Why it's now time for all businesses to become savvy about avoiding email fraud
What have Trinity College, Dublin Zoo and the Louth and Meath Education and Training Board got in common? Sadly, they've all been conned out of large amounts of money by clever forms of email fraud.
Dublin's oldest university was stung for almost £700,000 in 2017 when a scammer got hold of the email account owned by an employee of the college's fundraising division. The crook transferred the money to another account. While Trinity recovered £190,000 of the money, it also spent £160,000 on investigating the cyber fraud.
That same year, Dublin Zoo was hit for almost £440,000 when fraudsters posed as one of the zoo's suppliers, claiming that their banking details had changed. When the zoo then paid subsequent invoices it received from the actual supplier, the scammers got the cash. While neither the zoo nor gardai have officially commented on the money's whereabouts, it's understood that most of the cash was retrieved.
Meanwhile, Ryanair got tricked in 2015 when over £3.9m was diverted from an account meant to pay fuel bills.
This kind of fraud is called different names, including 'invoice redirection fraud', 'invoice fraud' or 'business email compromise fraud'.
It's related closely to 'CEO fraud'.
The basics are that someone poses as a known supplier or executive inside or outside the company. They use an email address or domain to dupe a company's financial officers into transferring sums of money to bogus accounts they've set up. They carry this off often by posing as a supplier that has 'changed' its bank account details.
It's not just Irish organisations that are getting hit.

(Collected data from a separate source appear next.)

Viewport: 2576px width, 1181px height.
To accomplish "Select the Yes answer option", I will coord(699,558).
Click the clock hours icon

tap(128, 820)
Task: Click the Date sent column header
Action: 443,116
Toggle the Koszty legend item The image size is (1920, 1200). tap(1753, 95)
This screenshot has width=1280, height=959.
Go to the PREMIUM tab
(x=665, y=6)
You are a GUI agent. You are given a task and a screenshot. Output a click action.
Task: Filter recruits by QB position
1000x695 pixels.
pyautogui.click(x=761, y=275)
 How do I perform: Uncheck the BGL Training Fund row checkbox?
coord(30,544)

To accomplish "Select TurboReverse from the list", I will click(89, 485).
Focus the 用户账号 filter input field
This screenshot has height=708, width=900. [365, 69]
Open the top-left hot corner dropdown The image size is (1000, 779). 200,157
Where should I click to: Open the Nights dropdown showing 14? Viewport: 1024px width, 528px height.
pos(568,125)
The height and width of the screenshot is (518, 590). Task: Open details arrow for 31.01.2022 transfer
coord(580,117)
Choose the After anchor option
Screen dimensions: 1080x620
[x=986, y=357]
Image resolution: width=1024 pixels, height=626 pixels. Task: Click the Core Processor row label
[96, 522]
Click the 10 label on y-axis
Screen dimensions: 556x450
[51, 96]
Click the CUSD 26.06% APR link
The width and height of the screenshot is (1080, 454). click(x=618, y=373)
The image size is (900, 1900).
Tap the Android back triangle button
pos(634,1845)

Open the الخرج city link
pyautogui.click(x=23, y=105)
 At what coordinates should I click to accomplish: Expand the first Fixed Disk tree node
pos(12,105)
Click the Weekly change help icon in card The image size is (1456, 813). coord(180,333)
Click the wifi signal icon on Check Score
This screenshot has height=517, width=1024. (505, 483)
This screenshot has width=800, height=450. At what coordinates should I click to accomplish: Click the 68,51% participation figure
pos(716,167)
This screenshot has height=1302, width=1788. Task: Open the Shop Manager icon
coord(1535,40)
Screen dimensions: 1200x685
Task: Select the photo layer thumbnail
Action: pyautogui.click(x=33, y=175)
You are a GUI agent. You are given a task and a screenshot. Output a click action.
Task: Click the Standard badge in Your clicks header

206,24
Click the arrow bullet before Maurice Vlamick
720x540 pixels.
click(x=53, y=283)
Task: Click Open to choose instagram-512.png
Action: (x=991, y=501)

Even sophisticated tech giants get caught by fraud. Facebook and Google between them saw close to $100m drained away in 2015 using a series of forged invoices, contracts and letters that appeared to have been executed and signed by executives at the multinational firms. Last month, a Lithuanian man pleaded guilty in a US court to the fraud.
One of the fundamental problems of email, invoice and CEO fraud is that the internet makes it incredibly easy to fake an email, a web domain, a text number or even a phone number.
This ranges from so-called 'prank' services such as Spoofbox, Deadfake and Anonymailer to much more sophisticated bespoke systems. Anyone with even a cursory knowledge of programming can also get in on the act with a few simple lines of code. In about 10 minutes, it's possible to send someone an email purporting to show the email address of almost anyone - private or public - you choose.
Systems try to deal with this by using protocols such as DMarc, which gives a recipient's mail system an idea of a sender's trustworthiness. But only a minority of web domains use this, leading to problems with standardisation.
"DMarc is a good indicator of hygiene," says Brian Honan, founder of cybersecurity specialist firm BH Consulting.
"But just because you have it, it doesn't mean that people can't spoof you. It just means extra locks on your door."
Precise figures as to the exact scale of invoice redirection fraud (and related scams like CEO fraud) in Ireland aren't publicly available. But one of the country's top investigating detectives says that it's a "rising problem" here.
"It's very difficult or know how many there are on a weekly basis," says Detective Chief Superintendent Patrick Lordan of the Republic's Financial Intelligence Unit. "Some weeks we come across one or two, some weeks it's more or less. Some are investigated locally, while the bigger ones are where the money goes out internationally. But there has been a substantial rise in prosecutions for money laundering in Ireland. We have a lot of cases under way. People are being charged."
A recent survey by polling company Behaviours and Attitudes, using Central Statistics Office data, found that 21% of Irish SMEs were targeted for invoice redirection fraud in 2018, with about a third targeted for financial fraud generally.
Of these, the survey found that one in 18 of the attempts were successful.
Overall, a total of 4,257 Irish companies found themselves hit by some sort of IT-based scam in 2018, with email phishing (72%) still the most common form of attack. 'Vishing', which is similar to phishing except using a phone, was experienced by 26% of victims, with just over a fifth seeing an invoice redirection scam get to them.
Conor Flynn, managing director of security specialist firm Isas, says: "What you're up against now is highly capable, motivated people who see the opportunity to commit a crime. These are people who are patient, whose first language is English, who have business acumen. They gradually get involved in business discussions in their victims' networks."